Third, Bullman punctuates the drama with documentary clips, in which real people describe to camera some of the things that happened to them during the lockdown: the funerals missed, the last goodbyes said on Zoom, the extreme loneliness and isolation. One man speaks of a lockdown fine he’ll never be able to pay. The contrast between these moments and the unbridled entitlement inside No 10 makes Partygate unexpectedly shocking. Unless you read every word of the Sue Gray report (the 2022 investigation by the then senior civil servant into the breaking of lockdown rules in Downing Street), and most of us didn’t, this will be the first time you will properly grasp the extent of the bad behaviour.
[See also: The Covid inquiry will haunt the Conservatives for years]
Prosecco o’clock was only the half of it (though it seems to be a bottle of Veuve Clicquot from which Annabel swigs): here is the vomiting, the discos, the illicit sex, the little packets of white powder that were found the morning after the night before by the long-suffering cleaners. “Are you the stripper-gram?” shouts some hooray at a policeman who tries to break up one of the 14 parties that were held in Downing Street during the lockdowns – a line that has a certain veracity, irrespective of whether Sue Gray noted it in her little black book. It’s as if No 10 is an Oxbridge college, and every night is a freshers’ bop. Forget levelling up. Let’s all pogo to Bonnie Tyler in the cabinet room instead!
Ah yes, levelling up. Grace is from the north-east, and for some crazed reason really believes (at least at first) that Johnson is about to make Newcastle – and perhaps Hartlepool and Middlesbrough, too – great again, a Costa coffee on every corner. Bullman is savage, though, when it comes to class. With the exception of Grace, the other young aides all know each other from “your think tanks” and, before that, university and public school. Hugh Skinner (of W1A fame) plays a particularly chinless aide called Josh Fitzmaurice, who informs her that, yes, he’s sure Durham will soon be like, er, Cheltenham (he’s pissed, but this doesn’t make him any more stupid; in fact, it may make him more articulate). Grace tells him about her granddad, who used to work in a steel mill. She can just see the old man down the pub with Boris Johnson. “Yeah, what a ledge,” says Josh, whose adoration of Johnson is unbridled and semi-erotic. When the massed ranks of aides sing “For He’s a Jolly Good Fellow” to the PM on the occasion of his birthday, Josh sings so hard, he looks like he might be about to give himself a hernia.

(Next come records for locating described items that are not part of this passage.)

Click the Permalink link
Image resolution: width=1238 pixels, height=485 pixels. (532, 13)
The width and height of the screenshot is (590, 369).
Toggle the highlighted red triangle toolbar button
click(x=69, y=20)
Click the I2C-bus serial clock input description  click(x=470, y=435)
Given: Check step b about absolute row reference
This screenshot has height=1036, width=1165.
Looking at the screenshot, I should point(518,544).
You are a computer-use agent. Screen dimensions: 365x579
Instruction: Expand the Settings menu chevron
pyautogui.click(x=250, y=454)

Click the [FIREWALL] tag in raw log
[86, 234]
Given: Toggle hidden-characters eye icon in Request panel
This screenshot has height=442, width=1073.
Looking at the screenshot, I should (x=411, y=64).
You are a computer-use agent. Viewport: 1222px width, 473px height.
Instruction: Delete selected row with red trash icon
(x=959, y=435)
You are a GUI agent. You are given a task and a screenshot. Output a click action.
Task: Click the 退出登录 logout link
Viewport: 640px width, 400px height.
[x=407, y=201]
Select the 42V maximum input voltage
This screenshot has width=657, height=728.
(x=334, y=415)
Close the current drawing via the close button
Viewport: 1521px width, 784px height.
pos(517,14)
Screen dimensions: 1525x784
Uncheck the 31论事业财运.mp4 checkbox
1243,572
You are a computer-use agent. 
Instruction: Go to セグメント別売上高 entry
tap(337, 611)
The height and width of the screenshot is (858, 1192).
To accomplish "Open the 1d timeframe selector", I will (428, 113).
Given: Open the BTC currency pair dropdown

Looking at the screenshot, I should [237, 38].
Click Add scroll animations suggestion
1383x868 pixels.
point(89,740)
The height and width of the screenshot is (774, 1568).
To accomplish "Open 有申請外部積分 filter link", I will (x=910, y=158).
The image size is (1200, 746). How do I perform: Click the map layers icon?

Josh, though, is just a representative of the wider malaise. It’s as if a spell has been cast over Downing Street. The wildness, the debauchery, the absolute state of the place. Johnson is the pied piper, and all these rich, lucky, young people are the rats. Many of us formed bubbles during the pandemic, but theirs is the size of one of the domes at the Eden Project: the Bullingdon Club, with girls and a bit of light Brexit speak. Everyone’s hypnotised, not only by the prime minister (go figure), but by their own importance. “They’re not meant for us,” Annabel says of the rules everyone outside must follow – those people who, not having been to public school or ever having been a Spad, apparently need “boundaries”. Grace, though, is increasingly unsure about this. Spending Christmas alone in her flat – she fears giving Covid to her family – has cleared her mind. Not even Annabel’s charm works on her any more. Why is that memory stick attached to her computer? What manner of shiftiness shadows her youthful face? To pinch a line from Lee Cain, substantial comms risks incoming.